Monday, June 11, 2007

Touch Table

NOTE: I was not able to make it to the first touch table experience due myself having a prior commitment chaperoning my class to Chicago, but I was able to bring in an object on the next class session to share with the class and learn about the touch table experience from that session.

I believe that a student's learning is much more than just from books. The learning process sometimes can take a small side-step to allow the student to share something of themselves. To be able to share something with their classmates and be able to experience new things and objects in a new way can be a valuable resource to the classroom setting. The idea of a touch table links strongly to Gardner’s theory of multiple intelligences. Every student learns best in different ways. Not only are we just learning linguistically in a classroom setting, but with a touch table we are able to tap into kinesthetic, inter and intrapersonal, special intelligence and more. It again brings the learning process to a level beyond texts. With a touch table, it gives the students a way to take things that they may see everyday and give new meaning to it; To understand common items in a whole new way. This also serves as a way to bring the outside, in, when the conditions for a true field trip may not be right. Students today, especially in the urban/suburban areas are exposed to less and less nature, thinking that food comes from the grocery store and their clothes come from the department store. A bigger perspective must be gained, and a touch table experience within the classroom gives a teacher the opportunity to bring this perspective one step closer to the student. If a student can now touch, feel, think, and experience a small bit of nature within the classroom, new understandings are formed, creating and edging towards a larger outlook on how nature and the environment truly works.

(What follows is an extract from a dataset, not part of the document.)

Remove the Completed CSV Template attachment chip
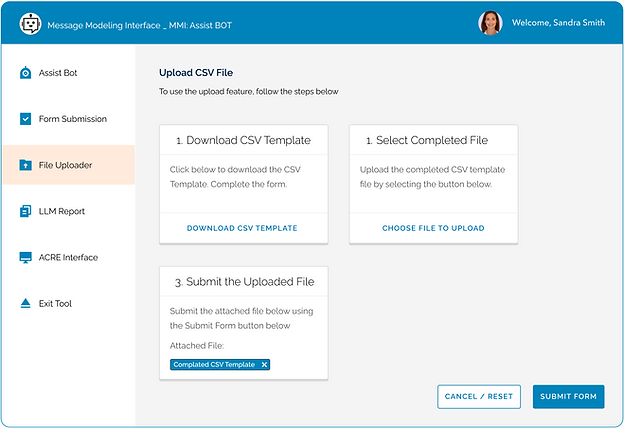Image resolution: width=624 pixels, height=428 pixels. [264, 365]
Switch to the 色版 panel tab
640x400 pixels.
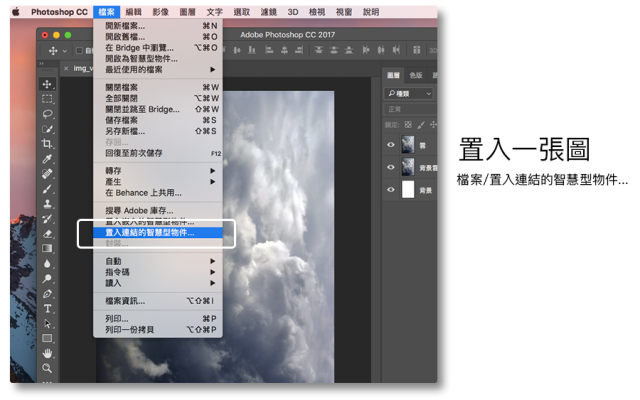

In choosing my object to share with the class, I wanted to bring in something that would make people think. I had in my classroom a demonstration kit about plastic recycling called "Hands on Plastics" In this kit, it shows how all the different plastics, by code, are recycled, and what many of the uses for these plastics may be. Not everyone gets to see this step of the process. People who recycle may just see the actual plastic items as they put them into the recycling bin, and possibly see the final products after manufacturing, but it is this intermediate step that I found to be something of interest. This, I believe made a very good touch table item, as it sparked questions, made people think about where these items came from, and maybe, after seeing and experiecing it, may look at recycling a little differently.